What was the American Revolution and when did it happen?

The American Revolution was a political movement in the Thirteen Colonies of Great Britain that ran from 1765 to 1789. It began as a rebellion over the rights of Englishmen and evolved into a revolution that produced the sovereign United States.

Why did the American colonists rebel against Britain?

The colonists rebelled because Parliament imposed taxes such as the Sugar Act, the Stamp Act, and the Townshend Acts without giving them representation, captured in the slogan "No taxation without representation." Discontent grew after the French and Indian War, when Britain sought greater control over colonial affairs and garrisoned troops in North America.

What was the Boston Tea Party in the American Revolution?

On the 16th of December 1773, men led by Samuel Adams and dressed to evoke Indigenous people boarded British East India Company ships in Boston Harbor and dumped 10,000 pounds worth of taxed tea into the water. It was a protest against the Tea Act, and Parliament responded with the punitive Intolerable Acts.

When was the Declaration of Independence adopted during the American Revolution?

The Continental Congress unanimously adopted the Declaration of Independence on the Fourth of July 1776 at the Pennsylvania State House in Philadelphia. It was drafted largely by Thomas Jefferson and famously proclaimed that "all men are created equal."

How did the American Revolutionary War end?

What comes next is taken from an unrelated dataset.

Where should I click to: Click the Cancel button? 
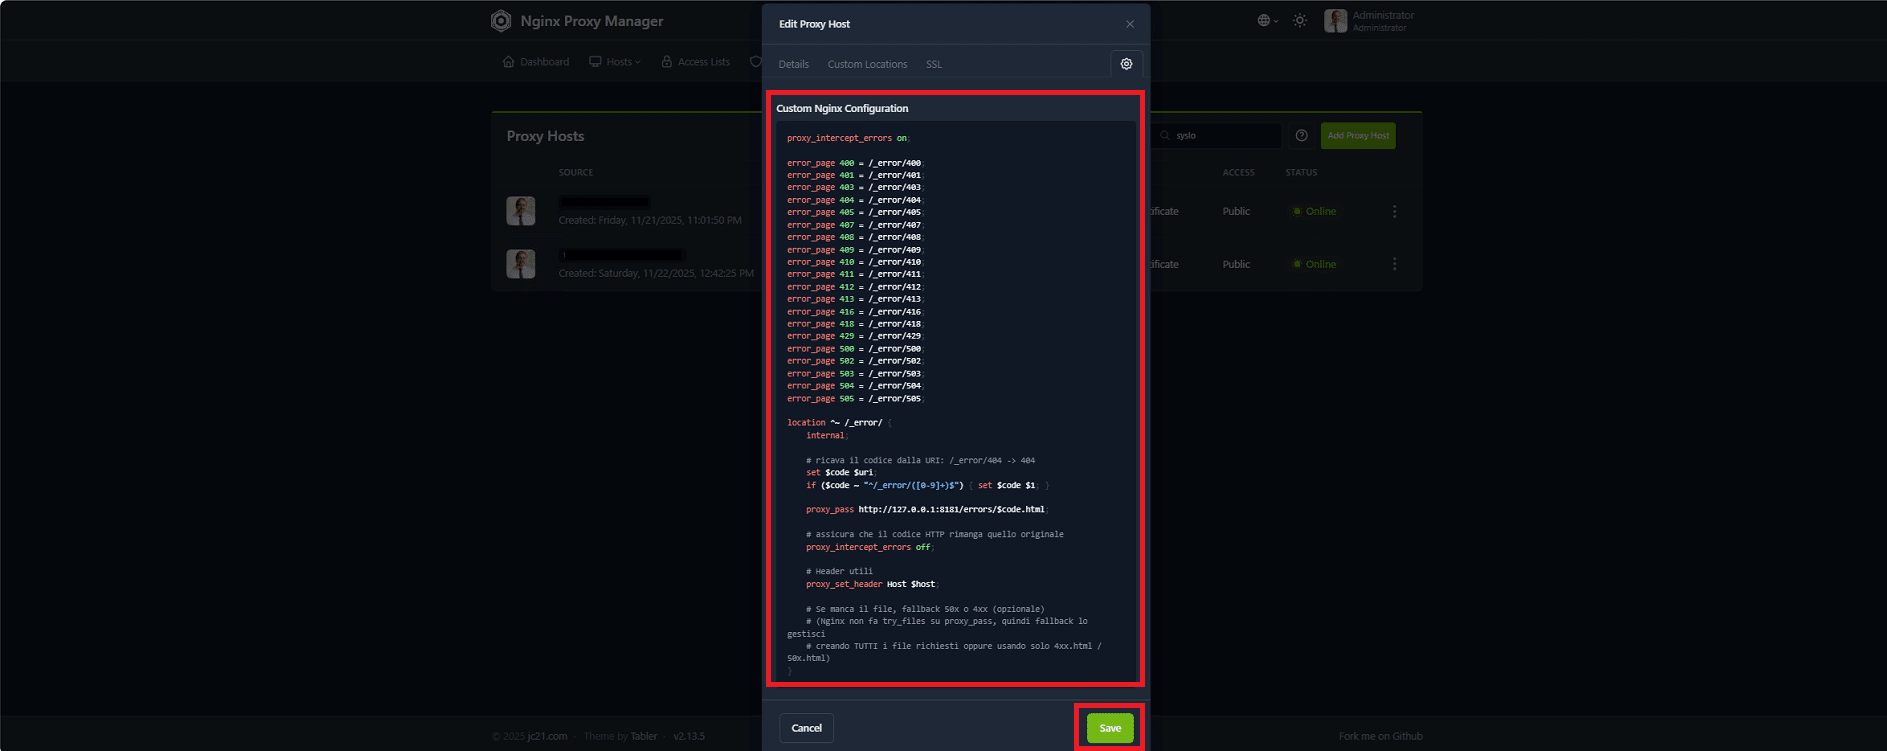(x=806, y=728)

The war turned decisively at the Siege of Yorktown in October 1781, when the British army under Cornwallis surrendered to combined French and Continental forces commanded by George Washington. Britain signed the Treaty of Paris on the 3rd of September 1783, recognizing American sovereignty and ceding territory east of the Mississippi River.

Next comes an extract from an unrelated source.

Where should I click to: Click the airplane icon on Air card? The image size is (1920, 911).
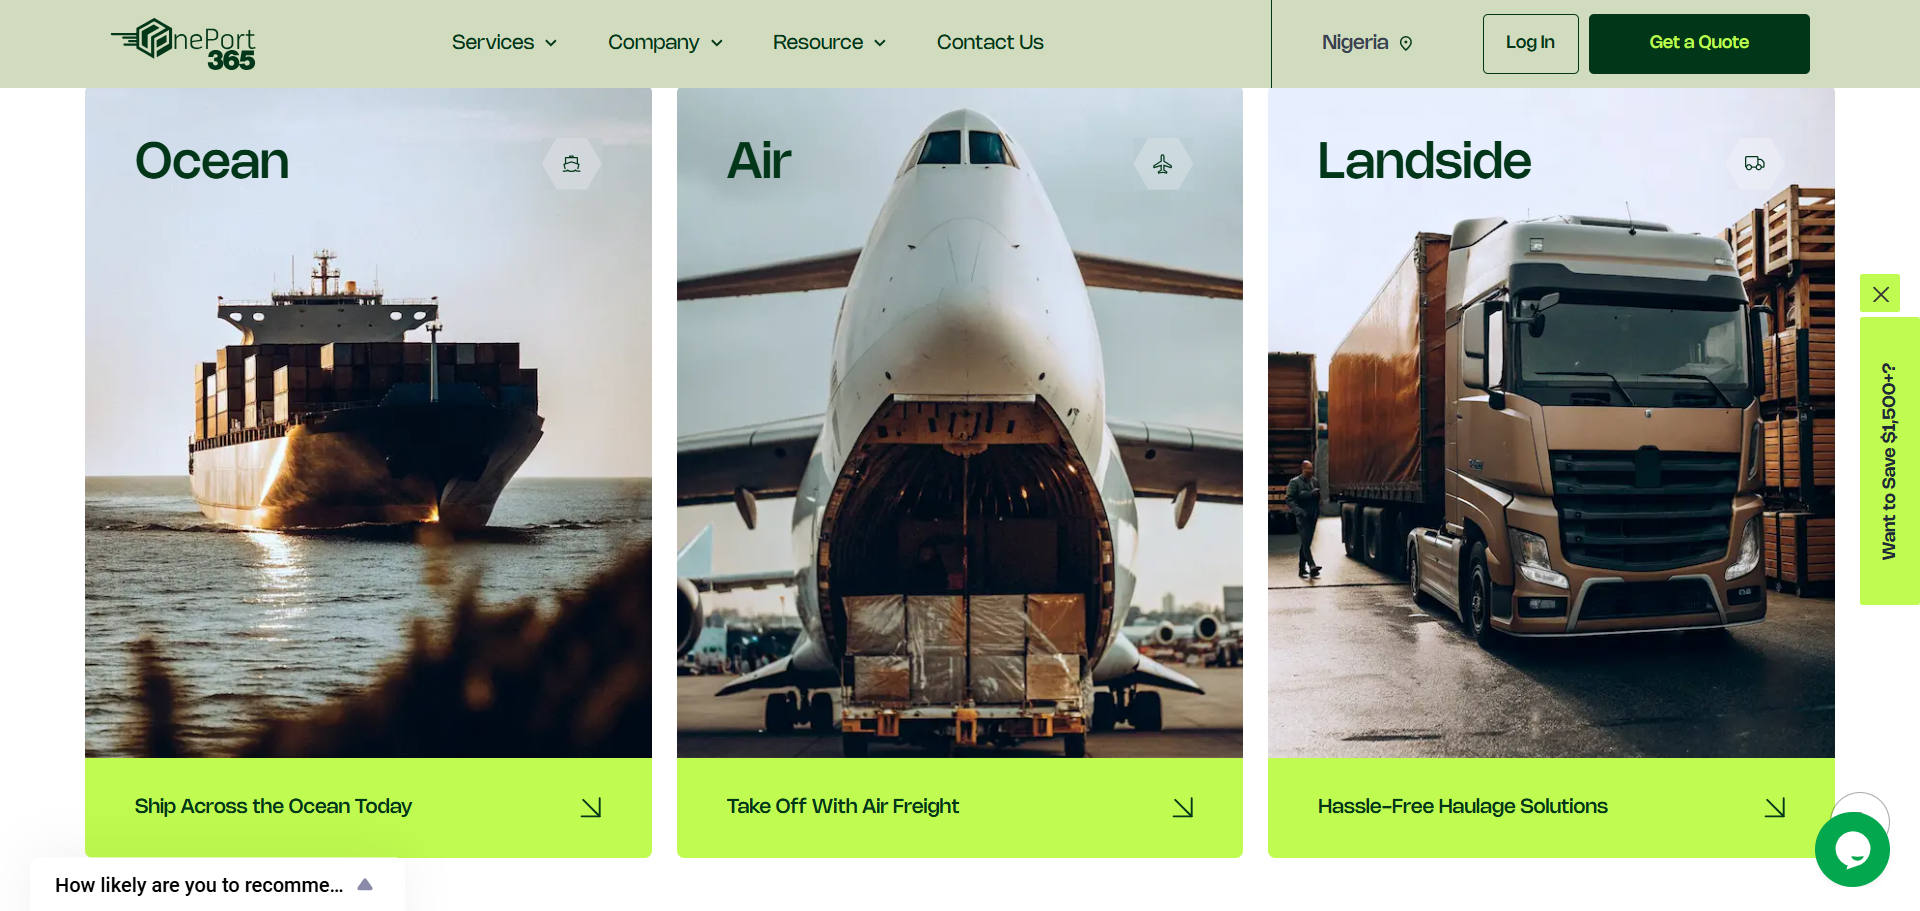click(x=1163, y=164)
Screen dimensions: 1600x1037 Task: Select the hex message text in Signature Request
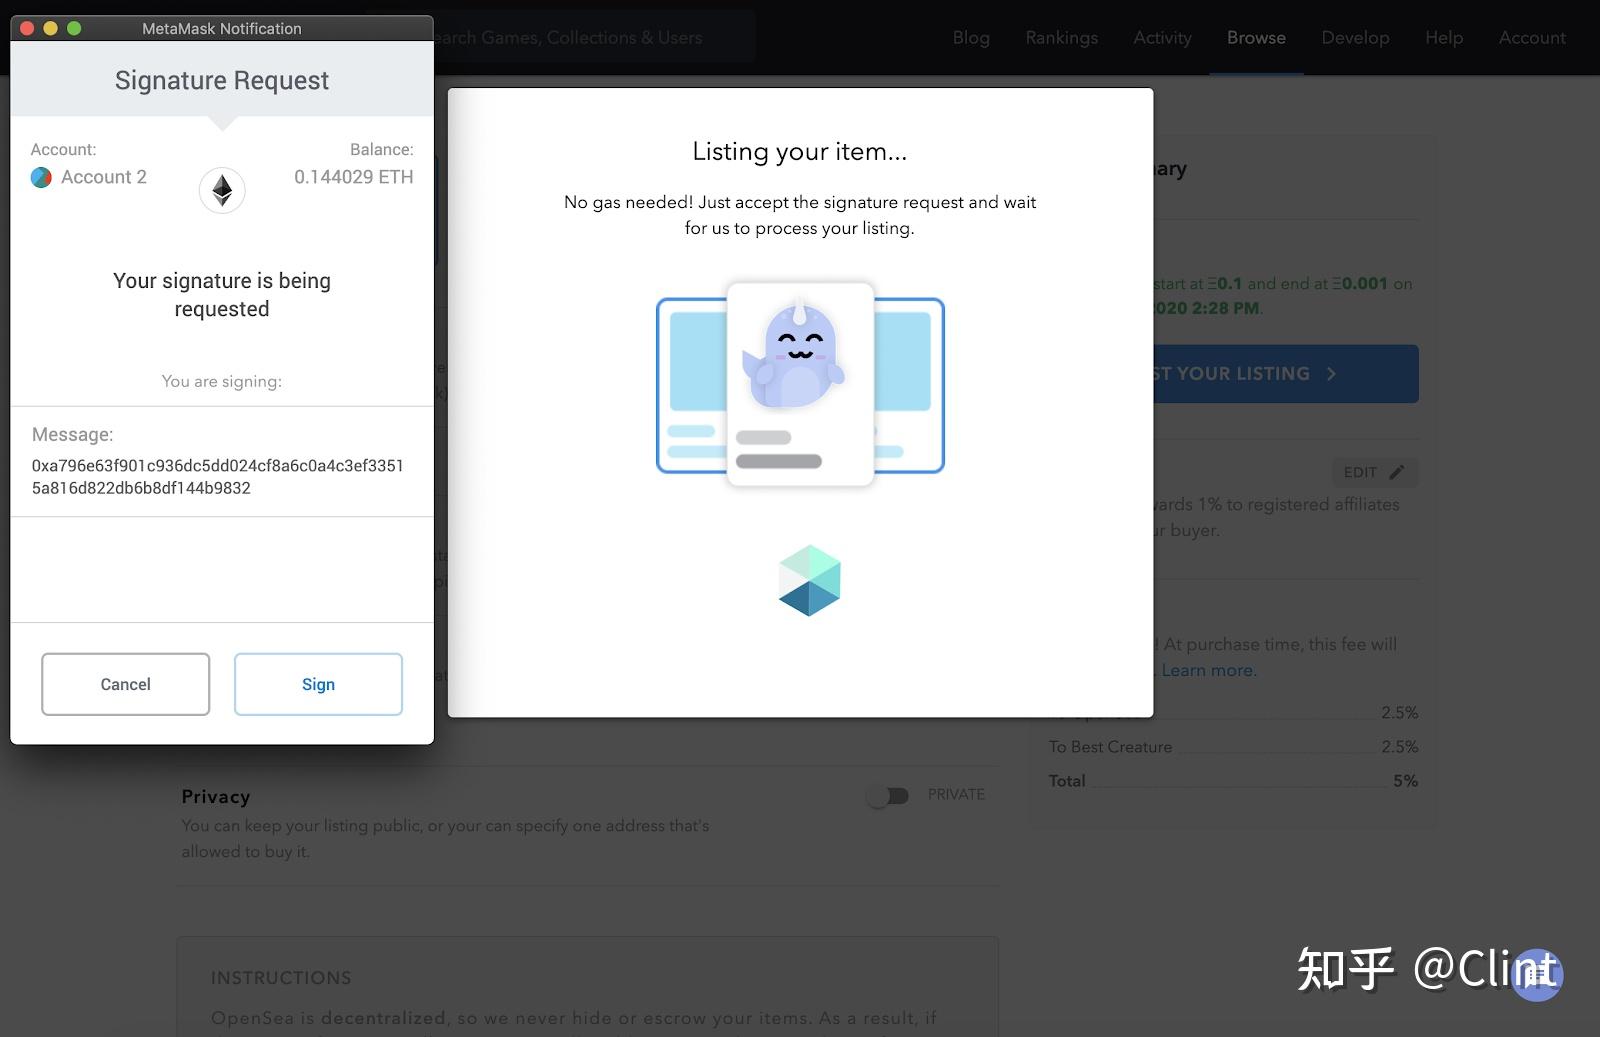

What role did France play in the American Revolution?

France formally entered the war after the American victory at the Battles of Saratoga in October 1777, and Benjamin Franklin negotiated a permanent military alliance signed on the 6th of February 1778. France supplied money, gunpowder, and munitions, and its fleet's victory at the Battle of the Chesapeake left Cornwallis trapped at Yorktown.

What ideas inspired the American Revolution?

The American Revolution drew on the American Enlightenment, including natural law, natural rights, consent of the governed, and equality under the law. John Locke, often called "the philosopher of the American Revolution," argued in his Two Treatises of Government that all humans were created equally free and governments needed the consent of the governed.